**Challenge 1**. Copy word for word the part of the passage on prototype theory and set theory starting at "Conversely, set-theoretic scholars" and ending at "principle of gradualness.".
**Challenge 2**. Write out the lines of the records starting at the line that contains "You are a GUI" and ending at the end of the records. Leave out the pictures.

**Source excerpt**.

□ □ □ □ □

Prototype theory is mainly linked to the principle of typicality. As explained by Hampton and Jönsson (2012), “a prototype is a structured set of descriptive properties that captures what a cluster of items of some category typically have in common and what differentiates them from other kinds of things.” Hence, the idea of compositionality in prototype theory is not rejected because concepts are still conceived as an aggregation of attributes or clusters of items (e.g., Kamp and Partee 1995). However, in prototype theory, the principle of compositionality is not set theoretic but gradual. In this respect, the degree of similarity of a case to the prototype plays the dominant role in determining the case’s membership to a specific family. Concepts are connected to a prototype though a linear dimensional space that can be translated into a linear algebraic system that enables the treatment of a category in terms of graded distances from a prototypical central point.
The different logical foundations between prototype theory and set theory have been perceived as conflicting by cognitive scientists. Specifically, cognitive scientists consider set theory unsuitable to capture the essence of the FR or radial category. According to them, sets are not able to correctly describe typicality in different categories given their binary structure that categorizes objects according to a clear membership status (e.g., Kamp and Partee 1995; Lakoff 2014; Osherson and Smith 1981; Roth and Mervis 1983). Hence, set theory and prototypical categorization are considered mutually exclusive because a concept’s attribute in set theory is operationalized in terms of dual membership structure and aggregated through Boolean binary operators of conjunction, disjunction, and exclusion (Osherson and Smith 1981:338). This binary nature of set-theoretic items produces clear-cut boundaries of presence and absence that contrast with the prototypical vision of FR and radial categories (Rosch 1999).
Conversely, set-theoretic scholars accuse cognitive scientists of not fully grasping the potential of set theory by systematically operationalizing gradualness through fuzzy set structures and compensatory operators such as t-norms or t-conorms (e.g., Belohlavek et al. 2002). In this respect, fuzzy sets might appear to be a valid alternative to aggregate FR in accordance with set theory and prototype theory (Zadeh 1982) because fuzzy sets allow for differences in degree and deal with the principle of gradualness.

□ □ □ □ □

[A run of records]
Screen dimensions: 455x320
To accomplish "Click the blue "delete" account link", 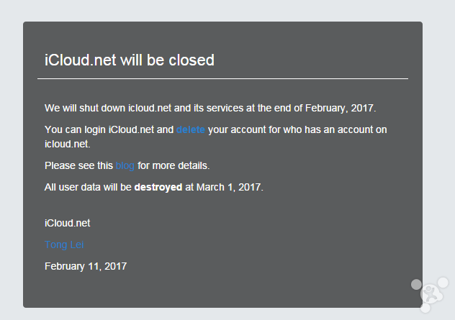I will (x=191, y=130).
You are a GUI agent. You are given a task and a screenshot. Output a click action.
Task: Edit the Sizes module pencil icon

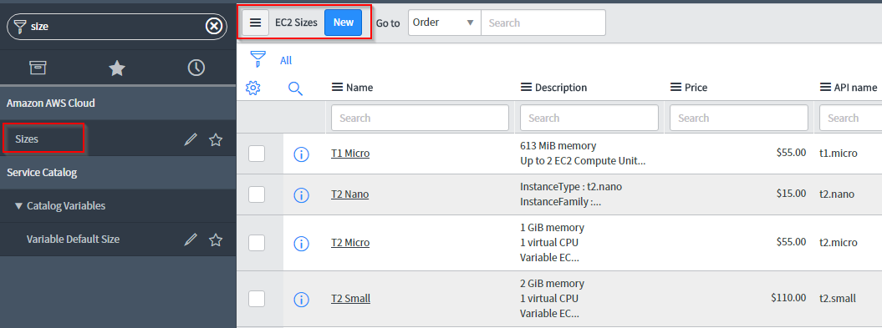[191, 140]
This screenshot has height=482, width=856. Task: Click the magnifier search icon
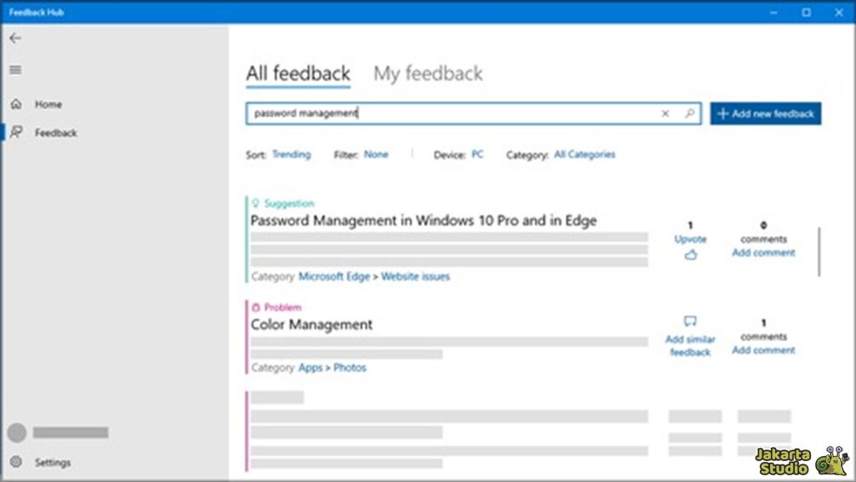[690, 114]
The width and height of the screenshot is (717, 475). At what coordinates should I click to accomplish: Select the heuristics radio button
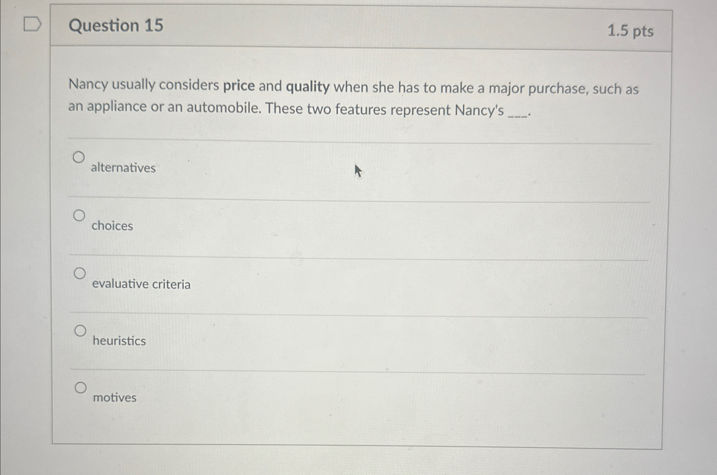pos(81,331)
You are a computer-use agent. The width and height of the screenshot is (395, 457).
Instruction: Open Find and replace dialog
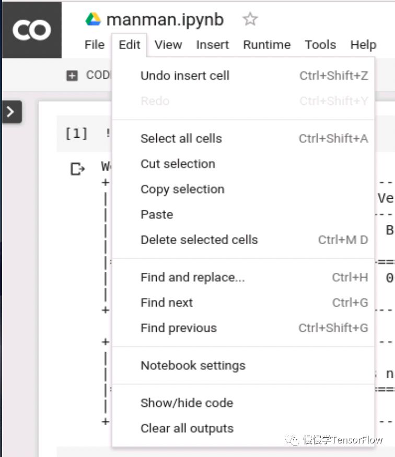192,278
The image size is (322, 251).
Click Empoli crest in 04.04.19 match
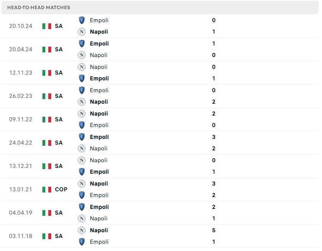coord(82,207)
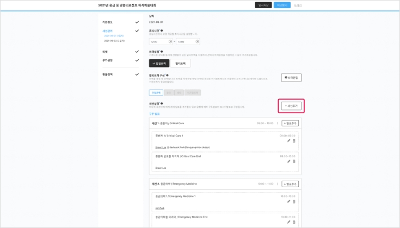This screenshot has width=400, height=228.
Task: Delete the 응급의학 1 / Emergency Medicine 1 entry
Action: coord(294,201)
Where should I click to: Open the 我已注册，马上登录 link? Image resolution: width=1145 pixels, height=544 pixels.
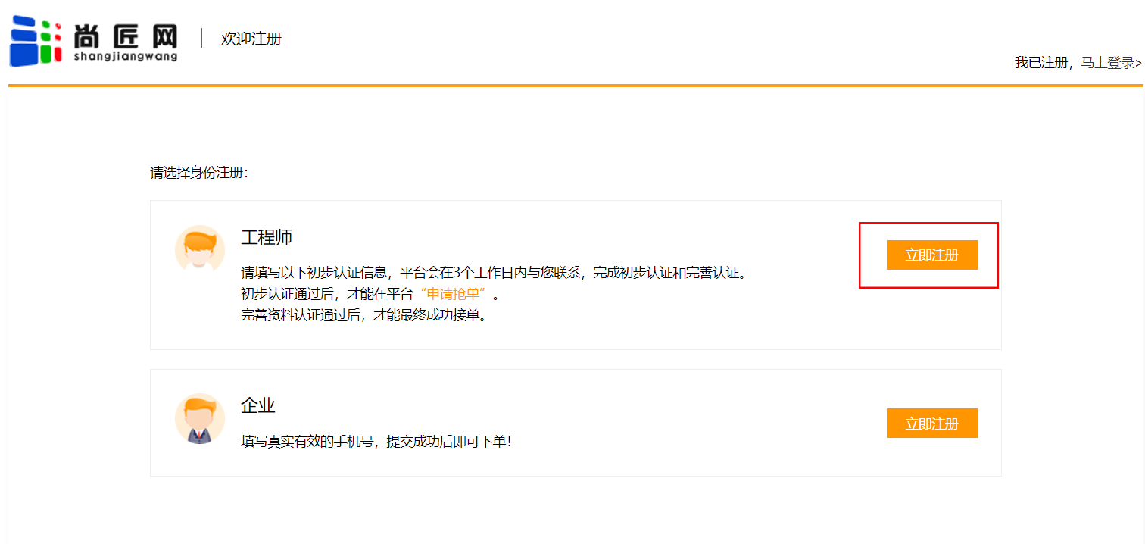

□ □ □ □ □

**Full response 1**.
Conversely, set-theoretic scholars accuse cognitive scientists of not fully grasping the potential of set theory by systematically operationalizing gradualness through fuzzy set structures and compensatory operators such as t-norms or t-conorms (e.g., Belohlavek et al. 2002). In this respect, fuzzy sets might appear to be a valid alternative to aggregate FR in accordance with set theory and prototype theory (Zadeh 1982) because fuzzy sets allow for differences in degree and deal with the principle of gradualness.

**Full response 2**.
You are a GUI agent. You are given a task and a screenshot. Output a click action.
Task: Edit the Sizes module pencil icon

[191, 140]
This screenshot has height=482, width=856. Task: Click the magnifier search icon
[690, 114]
The width and height of the screenshot is (717, 475). At what coordinates should I click to accomplish: Select the heuristics radio button
pos(81,331)
You are a computer-use agent. The width and height of the screenshot is (395, 457).
Instruction: Open Find and replace dialog
192,278
The image size is (322, 251).
Click Empoli crest in 04.04.19 match
coord(82,207)
This screenshot has width=400, height=228.
Task: Delete the 응급의학 1 / Emergency Medicine 1 entry
Action: coord(294,201)
Where should I click to: Open the 我已注册，马上登录 link? Image resolution: width=1145 pixels, height=544 pixels.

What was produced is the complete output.